We can represent $C_2$ in $S_{10}$ with the generator (1 2), $C_3$ with (3 4 5), $C_2$ with (6 7), and $C_3$ with (8 9 10).

Second, there is no k > 126 such that $U_k \subseteq S_{10}$

This is harder to demonstrate. How do we know without checking all integers? Well, higher moduli tend to have larger multiplicative groups, so we aim find an upper bound for a given n, and then just check up to that point.

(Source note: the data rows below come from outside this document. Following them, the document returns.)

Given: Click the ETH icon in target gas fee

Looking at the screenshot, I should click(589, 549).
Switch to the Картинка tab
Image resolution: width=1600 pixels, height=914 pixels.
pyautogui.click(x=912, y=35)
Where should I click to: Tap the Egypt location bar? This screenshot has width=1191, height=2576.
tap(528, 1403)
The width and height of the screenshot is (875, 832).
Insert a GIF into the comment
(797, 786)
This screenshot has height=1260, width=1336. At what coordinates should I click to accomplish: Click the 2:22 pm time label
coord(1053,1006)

But in order to do that, we first should understand more generally how to determine if $U_k \subseteq S_n$

Abelian Subgroups of $S_n$

We generalize the process used to show that $U_{126} \subseteq S_{10}$.

The multiplicative groups are abelian, so by the fundamental theorem of finite abelian groups, $U_k$ is isomorphic to some product of prime power cyclic groups:

$U_k \cong C_{p_1} \times C_{p_2} \times ... \times C_{p_r}$

As shown by John D. Dixon, each maximal abelian subgroup $A \subseteq S_n$ is as follows:

$A \cong A_1 \times A_2 \times ... \times A_m $

such that $\displaystyle\sum |A_j| \leq n$

For each $A_j \cong \displaystyle\prod C_{j,i}$ we have $\displaystyle\sum |C_{j,i}| \leq |A_j|$ and therefore $\displaystyle\sum\sum |C_{j,i}| \leq \displaystyle\sum |A_j| \leq n$

This is shown for maximal abelian subgroups, but will also apply to all abelian subgroups since their sum would be less than or equal to some maximal subgroup. Therefore, if $U_k \subseteq S_n$ then $\displaystyle\sum p_i = \leq n$. We saw this above, 2 + 3 + 2 + 3 = 10, so $U_{126} \subseteq S_n$ for any $n \geq 10.$

For k in general, we find the structure of $U_k$ as follows:

$U_k \cong \displaystyle\prod\prod C_{p_{i,j}}$

Where $2^a, q_1, q_2, ...$ are the prime powers of k
$p_{i,1}, p_{i,2}, ... $ be the prime powers of odd $\phi(q_i)$
and for $2^a$: $p_{0,1} = 2, p_{0,2} = 2^{a-2}$ if a > 2, $p_{0,1} = 2$ if a = 2, and there be no such $p_{0,j}$ if a < 2.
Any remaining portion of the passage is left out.